**Work order:**
Please retype the data below line for line and leave out every picture.

**Records to use:**
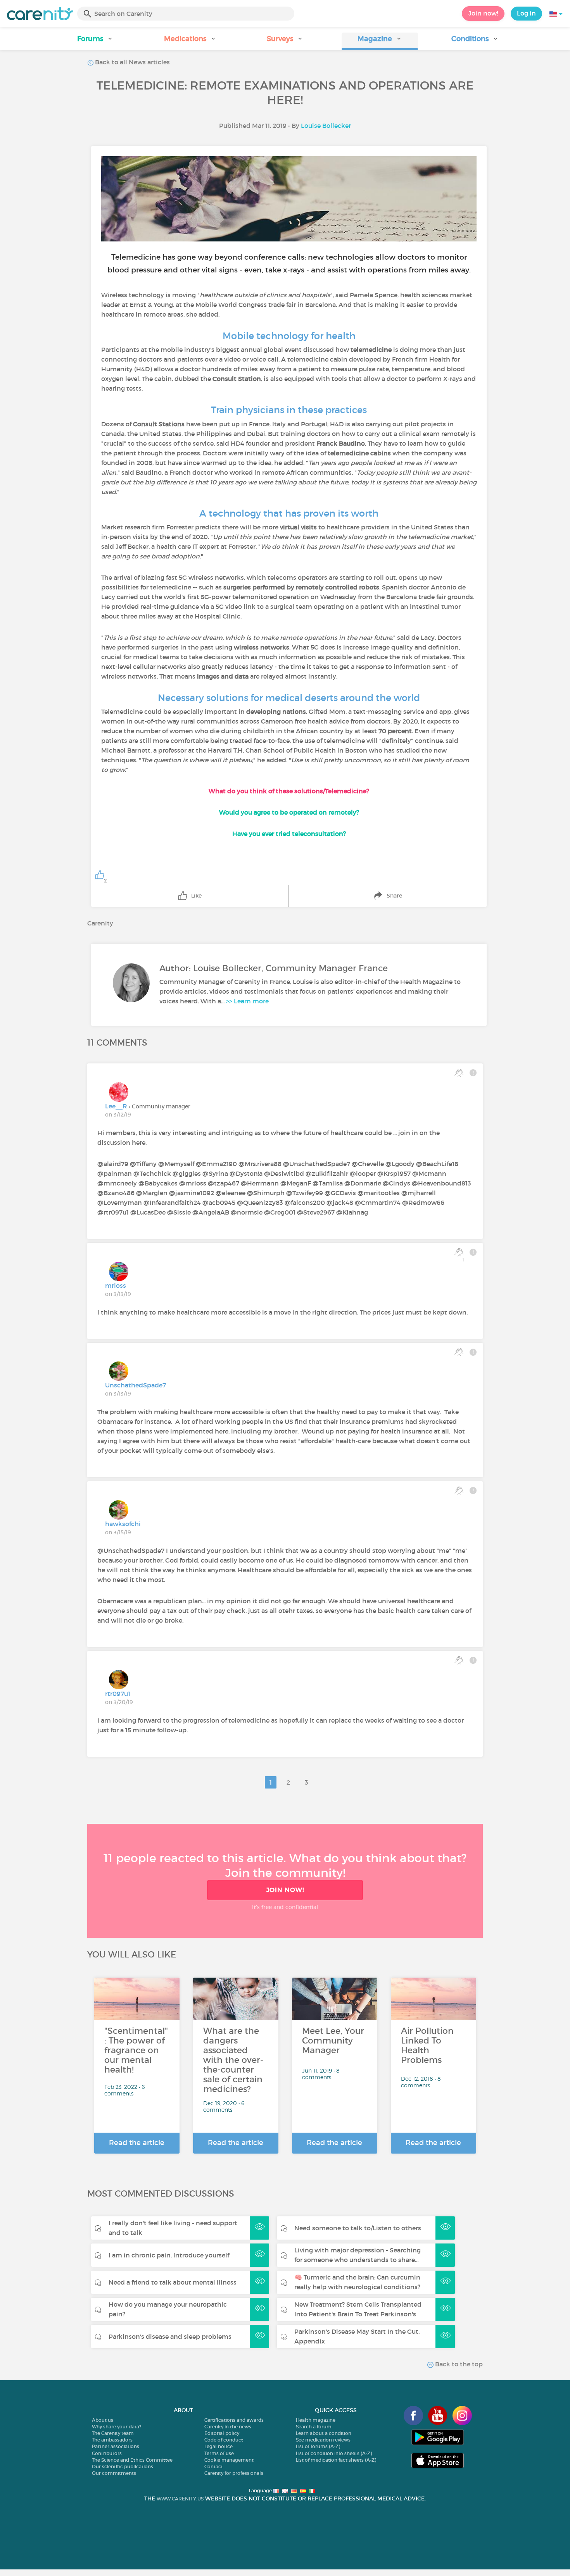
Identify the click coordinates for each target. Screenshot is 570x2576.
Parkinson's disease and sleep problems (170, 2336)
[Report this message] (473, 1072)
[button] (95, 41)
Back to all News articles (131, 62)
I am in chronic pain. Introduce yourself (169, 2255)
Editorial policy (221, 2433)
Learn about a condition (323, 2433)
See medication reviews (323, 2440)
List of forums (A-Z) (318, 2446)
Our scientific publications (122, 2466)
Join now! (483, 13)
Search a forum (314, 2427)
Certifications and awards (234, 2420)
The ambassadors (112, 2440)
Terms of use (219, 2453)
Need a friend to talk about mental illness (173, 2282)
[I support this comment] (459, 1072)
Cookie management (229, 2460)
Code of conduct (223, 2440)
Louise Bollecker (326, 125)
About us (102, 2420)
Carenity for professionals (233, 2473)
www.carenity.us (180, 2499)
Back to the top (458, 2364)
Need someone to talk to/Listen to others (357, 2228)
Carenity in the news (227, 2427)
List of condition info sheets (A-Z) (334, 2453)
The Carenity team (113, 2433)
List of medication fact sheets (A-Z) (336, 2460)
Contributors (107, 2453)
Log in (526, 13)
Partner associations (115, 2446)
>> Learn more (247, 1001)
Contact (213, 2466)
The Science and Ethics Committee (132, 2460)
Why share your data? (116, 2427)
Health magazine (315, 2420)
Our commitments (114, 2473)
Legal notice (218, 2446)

**Written solution:**
Identify the click coordinates for each target. Screenshot is 570x2576.
Parkinson's disease and sleep problems (170, 2336)
[Report this message] (473, 1072)
[button] (95, 41)
Back to all News articles (131, 62)
I am in chronic pain. Introduce yourself (169, 2255)
Editorial policy (221, 2433)
Learn about a condition (323, 2433)
See medication reviews (323, 2440)
List of forums (A-Z) (318, 2446)
Our scientific publications (122, 2466)
Join now! (483, 13)
Search a forum (314, 2427)
Certifications and awards (234, 2420)
The ambassadors (112, 2440)
Terms of use (219, 2453)
Need a friend to talk about mental illness (173, 2282)
[I support this comment] (459, 1072)
Cookie management (229, 2460)
Code of conduct (223, 2440)
Louise Bollecker (326, 125)
About us (102, 2420)
Carenity for professionals (233, 2473)
www.carenity.us (180, 2499)
Back to the top (458, 2364)
Need someone to talk to/Listen to others (357, 2228)
Carenity in the news (227, 2427)
List of condition info sheets (A-Z) (334, 2453)
The Carenity team (113, 2433)
List of medication fact sheets (A-Z) (336, 2460)
Contributors (107, 2453)
Log in (526, 13)
Partner associations (115, 2446)
>> Learn more (247, 1001)
Contact (213, 2466)
The Science and Ethics Committee (132, 2460)
Why share your data? (116, 2427)
Health magazine (315, 2420)
Our commitments (114, 2473)
Legal notice (218, 2446)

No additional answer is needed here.